How to complete this task:
Look through the data for the string "orange". Copy every line where it is found.

Provided records:
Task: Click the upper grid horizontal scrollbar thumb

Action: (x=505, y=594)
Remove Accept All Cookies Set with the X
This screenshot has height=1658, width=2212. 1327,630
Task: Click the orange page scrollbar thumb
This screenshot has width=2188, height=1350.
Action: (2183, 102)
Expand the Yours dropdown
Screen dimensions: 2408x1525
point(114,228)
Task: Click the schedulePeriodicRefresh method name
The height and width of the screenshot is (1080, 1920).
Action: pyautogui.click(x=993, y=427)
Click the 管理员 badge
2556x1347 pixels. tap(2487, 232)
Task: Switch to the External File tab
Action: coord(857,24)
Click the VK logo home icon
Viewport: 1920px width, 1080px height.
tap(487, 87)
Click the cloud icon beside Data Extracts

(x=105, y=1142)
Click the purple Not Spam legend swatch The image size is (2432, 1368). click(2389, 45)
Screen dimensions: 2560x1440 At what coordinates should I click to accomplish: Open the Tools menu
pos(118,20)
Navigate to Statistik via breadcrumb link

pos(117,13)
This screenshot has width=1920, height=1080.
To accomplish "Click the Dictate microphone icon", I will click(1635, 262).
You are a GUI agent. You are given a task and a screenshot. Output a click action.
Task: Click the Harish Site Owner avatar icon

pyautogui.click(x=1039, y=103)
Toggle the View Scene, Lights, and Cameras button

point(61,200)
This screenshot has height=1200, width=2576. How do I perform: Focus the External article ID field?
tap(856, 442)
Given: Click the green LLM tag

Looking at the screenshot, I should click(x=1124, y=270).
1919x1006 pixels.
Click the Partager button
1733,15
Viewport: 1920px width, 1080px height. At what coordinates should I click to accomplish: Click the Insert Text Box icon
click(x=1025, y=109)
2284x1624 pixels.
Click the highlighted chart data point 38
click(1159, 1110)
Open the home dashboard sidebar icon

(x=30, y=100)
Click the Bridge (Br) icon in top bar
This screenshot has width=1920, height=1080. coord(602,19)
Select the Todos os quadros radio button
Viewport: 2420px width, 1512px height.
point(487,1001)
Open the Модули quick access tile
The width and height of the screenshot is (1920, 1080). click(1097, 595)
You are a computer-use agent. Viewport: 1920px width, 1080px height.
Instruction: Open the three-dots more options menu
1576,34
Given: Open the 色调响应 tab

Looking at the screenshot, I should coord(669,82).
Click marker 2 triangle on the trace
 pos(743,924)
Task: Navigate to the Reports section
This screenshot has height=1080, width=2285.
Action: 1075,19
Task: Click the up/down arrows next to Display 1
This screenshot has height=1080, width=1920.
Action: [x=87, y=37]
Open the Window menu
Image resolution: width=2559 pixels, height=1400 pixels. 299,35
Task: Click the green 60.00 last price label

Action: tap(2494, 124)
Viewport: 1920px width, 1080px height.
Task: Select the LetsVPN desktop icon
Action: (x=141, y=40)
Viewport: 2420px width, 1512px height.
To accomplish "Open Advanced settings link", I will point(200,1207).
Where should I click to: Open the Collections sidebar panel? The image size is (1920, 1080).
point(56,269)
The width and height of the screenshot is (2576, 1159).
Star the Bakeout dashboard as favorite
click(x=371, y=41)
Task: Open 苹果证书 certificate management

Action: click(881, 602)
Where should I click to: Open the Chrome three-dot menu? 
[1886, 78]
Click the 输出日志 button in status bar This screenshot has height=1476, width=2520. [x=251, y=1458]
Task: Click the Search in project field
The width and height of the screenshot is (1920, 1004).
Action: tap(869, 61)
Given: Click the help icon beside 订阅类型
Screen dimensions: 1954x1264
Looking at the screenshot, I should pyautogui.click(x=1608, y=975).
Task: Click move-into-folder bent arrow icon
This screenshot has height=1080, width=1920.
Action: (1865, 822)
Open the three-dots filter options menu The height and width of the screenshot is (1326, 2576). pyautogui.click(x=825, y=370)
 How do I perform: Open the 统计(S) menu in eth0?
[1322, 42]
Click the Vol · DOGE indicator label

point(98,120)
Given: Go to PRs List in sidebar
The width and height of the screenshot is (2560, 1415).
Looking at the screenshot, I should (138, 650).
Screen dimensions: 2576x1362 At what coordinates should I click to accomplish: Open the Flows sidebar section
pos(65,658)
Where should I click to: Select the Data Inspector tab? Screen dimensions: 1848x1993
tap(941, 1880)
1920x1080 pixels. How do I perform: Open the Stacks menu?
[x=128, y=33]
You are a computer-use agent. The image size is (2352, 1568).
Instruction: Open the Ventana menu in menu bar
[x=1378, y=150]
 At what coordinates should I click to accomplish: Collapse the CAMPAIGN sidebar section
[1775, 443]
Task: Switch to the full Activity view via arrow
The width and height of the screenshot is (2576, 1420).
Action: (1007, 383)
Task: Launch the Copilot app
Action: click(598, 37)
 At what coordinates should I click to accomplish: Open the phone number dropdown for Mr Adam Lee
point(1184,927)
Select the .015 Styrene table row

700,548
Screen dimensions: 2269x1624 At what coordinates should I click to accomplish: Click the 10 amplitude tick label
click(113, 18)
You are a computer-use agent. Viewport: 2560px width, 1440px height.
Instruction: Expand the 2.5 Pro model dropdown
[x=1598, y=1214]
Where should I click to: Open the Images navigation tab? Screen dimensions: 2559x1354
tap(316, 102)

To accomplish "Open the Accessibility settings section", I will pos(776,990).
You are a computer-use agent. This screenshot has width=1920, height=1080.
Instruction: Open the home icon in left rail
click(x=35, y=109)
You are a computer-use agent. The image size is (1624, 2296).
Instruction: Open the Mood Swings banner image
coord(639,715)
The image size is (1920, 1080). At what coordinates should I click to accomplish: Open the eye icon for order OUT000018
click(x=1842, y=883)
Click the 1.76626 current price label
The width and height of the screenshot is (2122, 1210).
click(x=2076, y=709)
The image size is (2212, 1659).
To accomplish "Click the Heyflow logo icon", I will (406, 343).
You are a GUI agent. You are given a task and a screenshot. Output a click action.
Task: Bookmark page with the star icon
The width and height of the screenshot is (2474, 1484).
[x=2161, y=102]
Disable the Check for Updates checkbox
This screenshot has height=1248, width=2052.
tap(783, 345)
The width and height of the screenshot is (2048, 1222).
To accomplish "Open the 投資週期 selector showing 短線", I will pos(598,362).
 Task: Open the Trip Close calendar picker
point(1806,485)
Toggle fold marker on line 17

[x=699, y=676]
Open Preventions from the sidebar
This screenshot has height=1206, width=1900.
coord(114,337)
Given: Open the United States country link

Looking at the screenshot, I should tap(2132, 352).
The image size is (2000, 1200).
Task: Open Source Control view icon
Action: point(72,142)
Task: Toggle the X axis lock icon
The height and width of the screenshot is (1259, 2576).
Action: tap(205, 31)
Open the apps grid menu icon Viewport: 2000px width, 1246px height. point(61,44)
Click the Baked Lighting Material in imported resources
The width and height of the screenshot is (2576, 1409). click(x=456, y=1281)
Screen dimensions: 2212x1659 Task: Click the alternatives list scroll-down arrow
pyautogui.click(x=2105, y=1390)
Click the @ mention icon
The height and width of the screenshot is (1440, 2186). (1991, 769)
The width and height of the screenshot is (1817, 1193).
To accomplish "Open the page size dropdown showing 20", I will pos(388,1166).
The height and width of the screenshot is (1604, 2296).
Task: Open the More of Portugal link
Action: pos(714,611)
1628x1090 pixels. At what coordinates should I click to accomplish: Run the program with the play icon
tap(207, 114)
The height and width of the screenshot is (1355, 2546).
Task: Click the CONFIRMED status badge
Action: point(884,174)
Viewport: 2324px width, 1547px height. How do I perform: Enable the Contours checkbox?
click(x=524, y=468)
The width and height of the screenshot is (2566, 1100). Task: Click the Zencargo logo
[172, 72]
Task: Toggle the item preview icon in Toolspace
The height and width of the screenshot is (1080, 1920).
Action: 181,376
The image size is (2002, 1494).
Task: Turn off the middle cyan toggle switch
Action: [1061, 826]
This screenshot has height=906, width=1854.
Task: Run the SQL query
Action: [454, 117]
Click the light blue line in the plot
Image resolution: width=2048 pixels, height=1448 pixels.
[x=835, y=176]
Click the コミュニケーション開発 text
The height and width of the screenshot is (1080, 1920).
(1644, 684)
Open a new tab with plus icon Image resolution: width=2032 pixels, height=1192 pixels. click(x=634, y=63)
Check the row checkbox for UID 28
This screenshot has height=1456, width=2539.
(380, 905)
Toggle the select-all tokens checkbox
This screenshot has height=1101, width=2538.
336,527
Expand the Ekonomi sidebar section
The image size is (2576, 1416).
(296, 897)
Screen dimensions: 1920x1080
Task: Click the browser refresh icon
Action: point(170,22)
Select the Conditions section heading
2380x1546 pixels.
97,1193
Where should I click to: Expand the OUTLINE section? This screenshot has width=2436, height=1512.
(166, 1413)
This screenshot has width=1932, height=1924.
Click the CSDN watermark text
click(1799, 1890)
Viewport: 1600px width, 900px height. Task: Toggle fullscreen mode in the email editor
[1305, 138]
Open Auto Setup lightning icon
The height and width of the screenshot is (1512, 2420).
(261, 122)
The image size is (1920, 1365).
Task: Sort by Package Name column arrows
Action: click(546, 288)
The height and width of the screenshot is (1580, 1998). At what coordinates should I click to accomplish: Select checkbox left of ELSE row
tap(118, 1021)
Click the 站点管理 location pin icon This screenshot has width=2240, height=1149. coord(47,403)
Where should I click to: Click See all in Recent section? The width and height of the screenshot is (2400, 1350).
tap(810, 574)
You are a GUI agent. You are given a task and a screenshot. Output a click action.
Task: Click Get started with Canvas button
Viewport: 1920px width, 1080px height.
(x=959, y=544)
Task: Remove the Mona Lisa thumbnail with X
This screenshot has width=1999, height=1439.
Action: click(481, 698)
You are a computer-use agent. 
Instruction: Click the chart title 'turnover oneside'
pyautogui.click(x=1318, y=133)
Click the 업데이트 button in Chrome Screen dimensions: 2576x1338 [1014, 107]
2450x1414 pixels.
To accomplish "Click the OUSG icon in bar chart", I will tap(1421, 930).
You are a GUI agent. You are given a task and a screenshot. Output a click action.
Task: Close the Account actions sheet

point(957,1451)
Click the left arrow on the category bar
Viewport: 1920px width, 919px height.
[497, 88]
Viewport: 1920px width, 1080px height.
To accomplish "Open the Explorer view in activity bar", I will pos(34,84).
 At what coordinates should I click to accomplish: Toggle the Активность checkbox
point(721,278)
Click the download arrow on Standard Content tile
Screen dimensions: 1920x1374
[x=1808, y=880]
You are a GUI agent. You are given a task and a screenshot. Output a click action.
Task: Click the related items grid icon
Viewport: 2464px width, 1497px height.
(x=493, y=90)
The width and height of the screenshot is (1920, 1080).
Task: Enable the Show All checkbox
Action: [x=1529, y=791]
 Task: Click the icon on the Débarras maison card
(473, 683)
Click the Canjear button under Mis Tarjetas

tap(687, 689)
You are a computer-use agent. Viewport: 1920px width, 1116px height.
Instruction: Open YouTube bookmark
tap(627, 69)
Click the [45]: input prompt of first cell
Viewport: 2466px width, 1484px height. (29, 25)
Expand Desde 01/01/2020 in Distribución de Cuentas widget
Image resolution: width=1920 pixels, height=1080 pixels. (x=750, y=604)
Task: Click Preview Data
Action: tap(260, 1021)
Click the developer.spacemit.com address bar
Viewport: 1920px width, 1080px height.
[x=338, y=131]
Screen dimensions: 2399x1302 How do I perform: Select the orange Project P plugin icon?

Result for this exercise:
Task: Click the orange page scrollbar thumb
Screen dimensions: 2399x1302 How do I perform: Select the orange Project P plugin icon?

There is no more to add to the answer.